(This is part two of Adopt an Attitude of Practice. if you haven’t read part one you can access it here.)
Over time, I have identified the seven deadly obstacles to an attitude of practice for me. When I approach something new and exciting – something that will take practice – these are the gremlins that hold me back. Yours may be different, but here’s mine:
- Attachment to being right vs. doing right
Being right is, by nature, dualistic. For me to be right, someone has to be wrong. From that point on, possibilities and growth become stunted.
- The need to be perfect, and believing it’s possible
Holding yourself to some imagined standard of perfection will blind you to all the beauty of your imperfect life.
- Avoidance of fear
Here’s the deal – to be open to life, love, and possibilities is just going to be downright scary sometimes. But so what? Fear is not the enemy. Accept it and move on. If you are obsessed with staying safe, I guarantee you never get to enjoy your life and your fellow travellers.
- Victim orientation
A wise person once told me “There are no victims – only volunteers.” She qualified that statement, though, by admitting there are some horrible situations in which people are indeed victims. Her point was that when we become attached to being the victim in all aspects of our lives, we populate our world with perpetrators and we give up any responsibility for our own happiness and well-being.
Some say they find that anger helps them make changes. I say that’s great, but for me, it’s a waste of time and energy.
Shame is the belief that you are wrong at a very deep, core level. I took a break from practicing law a while back to work as a counselor in residential treatment for alcoholics and addicts. To a person, they carried a deep, abiding sense of shame and didn’t even know it. When they finally realized this and let it go, you could see the most amazing light come back into their eyes. Shame is the great internal oppressor that keeps us locked away from a wonderful life. If this is one of your gremlins, I encourage you to get some help from someone who can help you recognize it, acknowledge it, and be done with it.
Do I really need to expound on this?
Developing an Attitude of Practice
If you’ve stuck with me this far, then let me share with you how to approach your life and your relationships with an attitude of practice. Truth is, it’s quite simple – not always easy, but simple. When you find yourself interacting with someone or some aspect of life and you want to nurture the possibilities there, here’s what you do.
- Stop – step back for a second to create just a bit of space.
- Breathe – it’s really difficult to fully engage when you hold your breath.
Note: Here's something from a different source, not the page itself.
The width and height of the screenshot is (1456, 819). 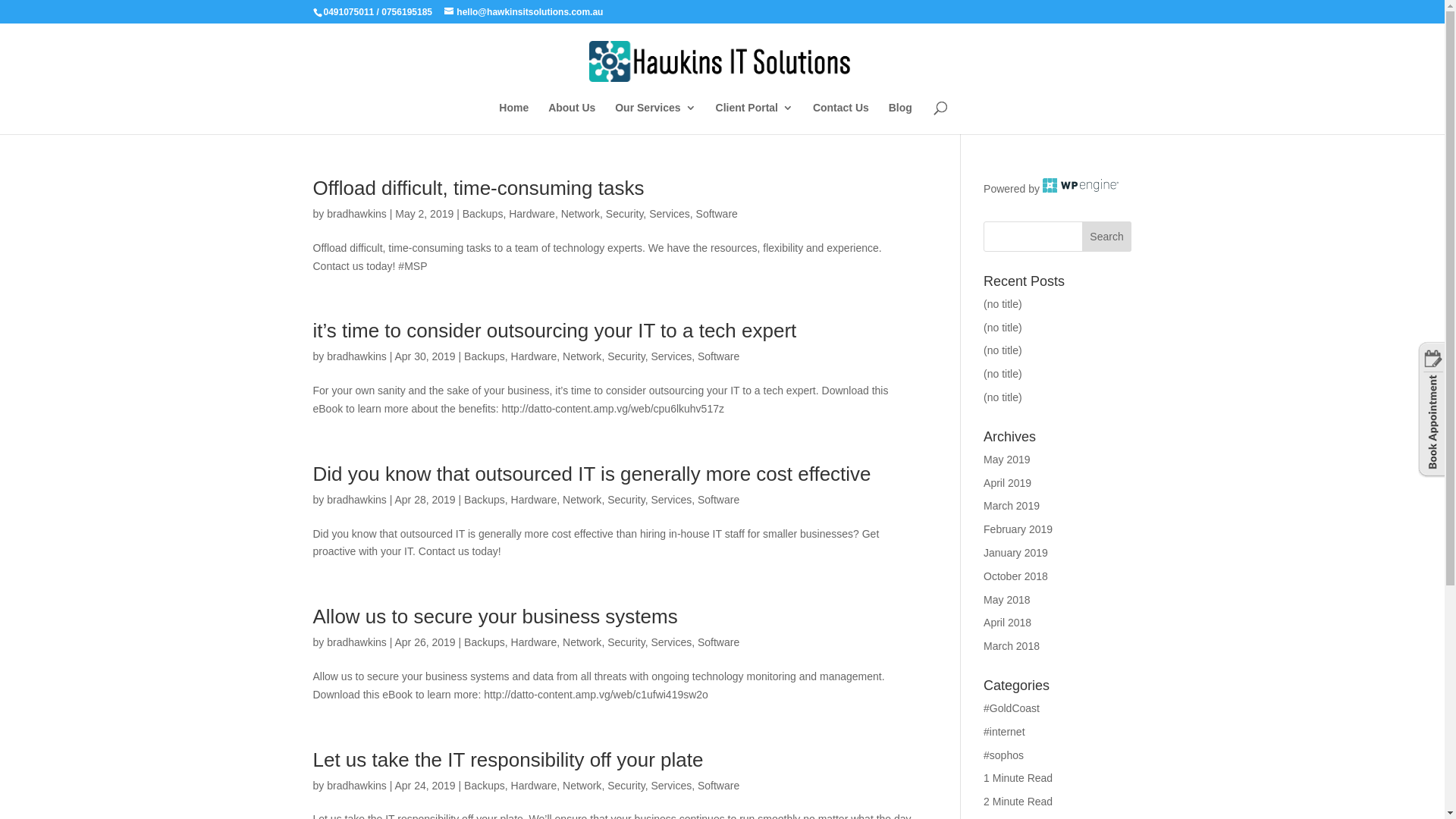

- Notice your emotions – no need to change them – just be aware of them.
- Notice your thoughts – we usually let our minds run themselves with very little attention or adult supervision. Noticing what you’re thinking helps put you back in control of your life.
- Know your intention – what do you want, why do you want it, and are you sure?
- Pay attention – throughout the entire interaction, pay attention to what and who is happening
- Respond – don’t just react.
And finally, if you really want to learn to practice life and all your relationships, find some teachers and mentors. Look for people around you who seem to be able to live or relate in ways you like. Watch them, listen to them, learn from them, practice with them.
Remember what I said at the beginning. Approach life like a musician. Practice life to become comfortable with what doesn’t come naturally. It can be physically, mentally, and emotionally uncomfortable to learn and practice a new life skill, a new relationship, or a new way of approaching life. Through good practice, though, it becomes more natural. Eventually, it requires little or no thought to play.